**Jobs:**
1. Transcribe the racket documentation from "racket is tested" to "use f-strings extensively.".
2. In the racket documentation, why won't racket work on Python 3.7?
3. Write the next part of the racket documentation after its last sentence.

Welcome to racket’s documentation!

Installation

Requirements

racket is tested on python 3.6. It won’t work in 3.7, as there is no TensorFlow release for this python version, and it probably won’t work either on 3.5 since I use f-strings extensively.

Contributions are more than welcome to make the project compatible with other python versions!

docker and docker-compose are also required. Reasonably up-to-date versions should suffice.

Stable release

To install racket, run this command in your terminal:

$ pip install racket

This is the preferred method to install racket, as it will always install the most recent stable release.

If you don’t have pip installed, this Python installation guide can guide you through the process.

From sources

The sources for racket can be downloaded from the Github repo.

You can either clone the public repository:

$ git clone git://github.com/carlomazzaferro/racket

Or download the tarball:

$ curl  -OL https://github.com/carlomazzaferro/racket/tarball/master

Once you have a copy of the source, you can install it with:

$ python setup.py install

Concepts

The project is built with the premise of getting to a working prototype quickly without sacrificing flexibility.

**Dataset section:**
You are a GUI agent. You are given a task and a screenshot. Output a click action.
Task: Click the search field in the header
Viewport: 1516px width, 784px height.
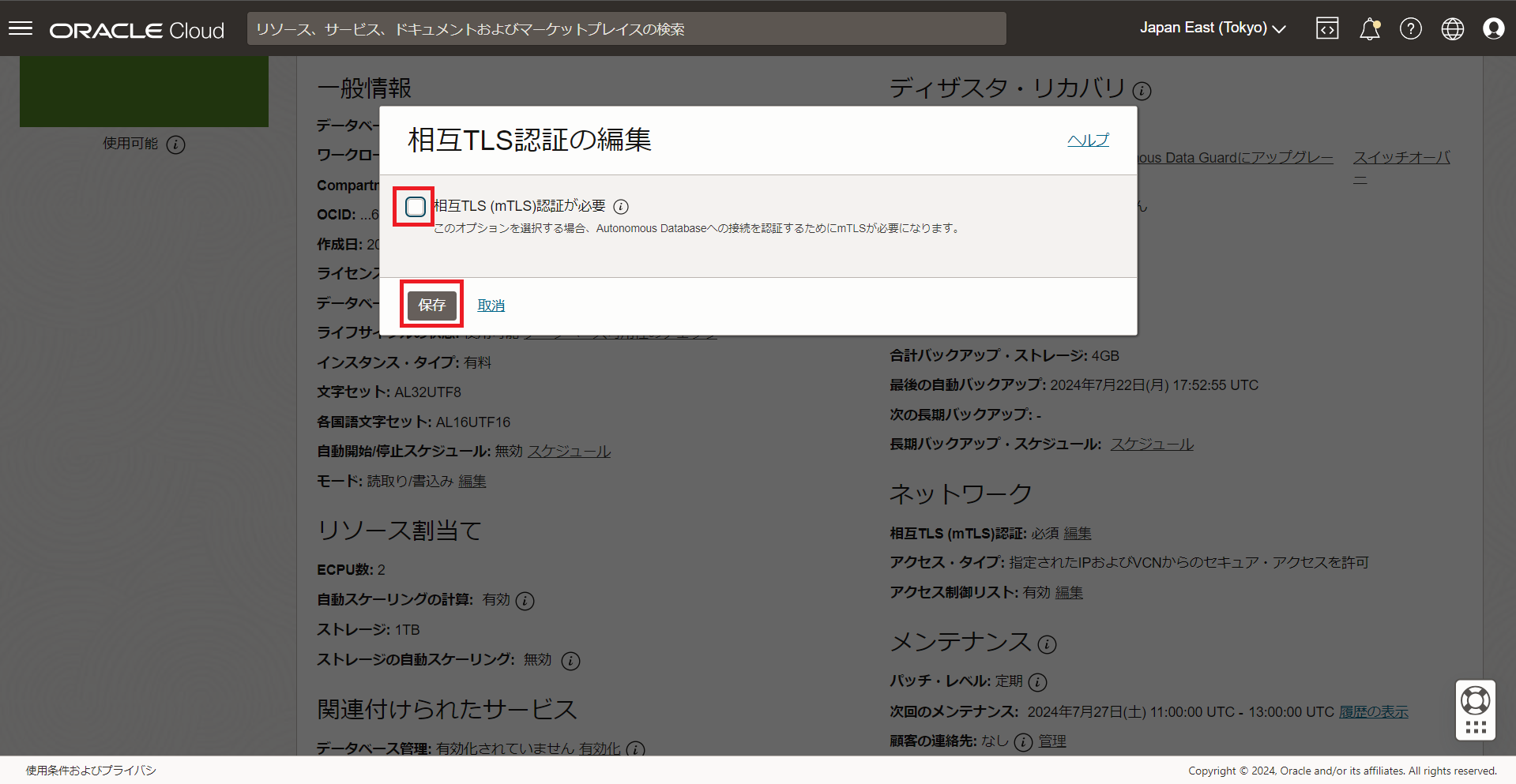click(x=626, y=28)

**Replies:**
1.
racket is tested on python 3.6. It won’t work in 3.7, as there is no TensorFlow release for this python version, and it probably won’t work either on 3.5 since I use f-strings extensively.

2. There is no TensorFlow release for Python 3.7.

3.
This is achieved by leveraging the full capabilities of TFS while enabling the user to interact with a simple, expressive API.

Model Versioning

TFS has as one of its features model discovery. Namely, if a new model gets persisted in the directory where models have been specified to live (done usually in a Docker file (see here for more details), and the subdirectory of the model path has a number strictly greater than the existing folders, it will automatically load it.

Although useful, this formulation is clearly quite inflexible. If you want to modify the discovery scheme, you’d have to fiddle with TFS’s C++ API. If instead you’d like to roll back models, you may have to create a new directory or modify the existing ones.

Racket instead abstracts away TFS the versioning schematics and allows the user to simply define the model version when instantiating a new model, while allowing the user to any specific version with a single cli command.

Model versions in racket follow semantic versioning and are supplied to it as strings.

Learners

Apart from the CLI and the RESTful access layer, most of the public API revolves around the Learner set of classes. These essentially define the patterns of interaction between the code that generates the models and the filesystem/database.

The idea is letting the user define the core of their needs (i.e., the learner’s architecture) while getting for free the storage, versioning, and serving capabilities.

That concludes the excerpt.